UNITED STATES DISTRICT COURT EASTERN DISTRICT OF NEW YORK


July 13, 2012

GIULIO MUSTO, AUREA AVILA, DONNA BATES, ANA GARCIA, JOSEPH E. DUNCAN, HERBERT CARRILLO, AGNES DALLAS, DAVE DENNY, ALFONSO FERGUSON, ANGELA TAYLOR HEADLEY, CAMERON KING, COLIN MAYERS, FEDERICO PAUL, IRWIN ROBERTS, JOSE RODRIGUEZ, RENFORD SCOTT, AND CLAUDINE SMITH,
PLAINTIFFS,
v.
TRANSPORT WORKERS UNION OF AMERICA, AFL-CIO, LOCAL 501 TRANSPORT WORKERS UNION OF AMERICA, AFL-CIO, AND AMERICAN AIRLINES, INC., DEFENDANTS.

The opinion of the court was delivered by: Dearie, District Judge.

MEMORANDUM & ORDER

On August 25, 2011, this Court issued a Memorandum and Order denying plaintiffs' motion for summary judgment and granting defendants' motion for summary judgment ("2011 Decision"). On September 20, 2011, plaintiffs filed a motion to vacate or amend the 2011 Decision. For the reasons stated below, plaintiffs' motion is denied.

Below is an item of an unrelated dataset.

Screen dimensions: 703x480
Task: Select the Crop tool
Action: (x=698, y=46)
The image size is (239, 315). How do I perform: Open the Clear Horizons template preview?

Rule 60(b)(1) of the Federal Rules of Civil Procedure allows for relief from a judgment based on, inter alia, "mistake, inadvertence, surprise, or excusable neglect." Fed. R. Civ. P. 60(b)(1). Rule 60(b)(1) is available for a district court to correct legal and factual errors by the court. United Airlines, Inc. v. Brien, 588 F.3d 158, 175 (2d Cir. 2009) (legal errors) (internal citations and quotation marks omitted); In re 310 Associates, 346 F.3d 31, 35 (2d Cir.2003) (factual errors). The same relief is available under Rule 59(e). See Corines v. Am. Physicians Ins. Trust, 769 F. Supp. 2d 584, 593-94 (S.D.N.Y. 2011) (citing Eisemann v. Greene, 204 F.3d 393, 395 n.2 (2d Cir. 2000) (internal citations omitted) ("To be entitled to reargument, a party 'must demonstrate that the Court overlooked controlling decisions or factual matters that were put before it on the underlying motion.'")).

Plaintiffs make several arguments in support of their motion to vacate or alter this Court's 2011 Decision, none of which justifies relief.

Plaintiffs argue that the General Board of Adjustments ("Board") exceeded its authority by returning former Utility Men who had been assigned the Cabin Cleaner classification back to the Utility Man position for purposes other than determining their pay scale. This argument was raised in the original briefing and was extensively addressed in the 2011 Decision. See Musto v. Transp. Workers Union of Am., 818 F. Supp. 2d 621, 639-42 (E.D.N.Y. 2011). Plaintiffs have failed to demonstrate any "mistake, inadvertence, surprise, or excusable neglect" that would warrant vacating the Court's 2011 Memorandum and Order. Instead, they attempt to reargue issues that have already been extensively briefed and decided in defendants' favor. This is not an appropriate use of Rules 59(e) and 60(b).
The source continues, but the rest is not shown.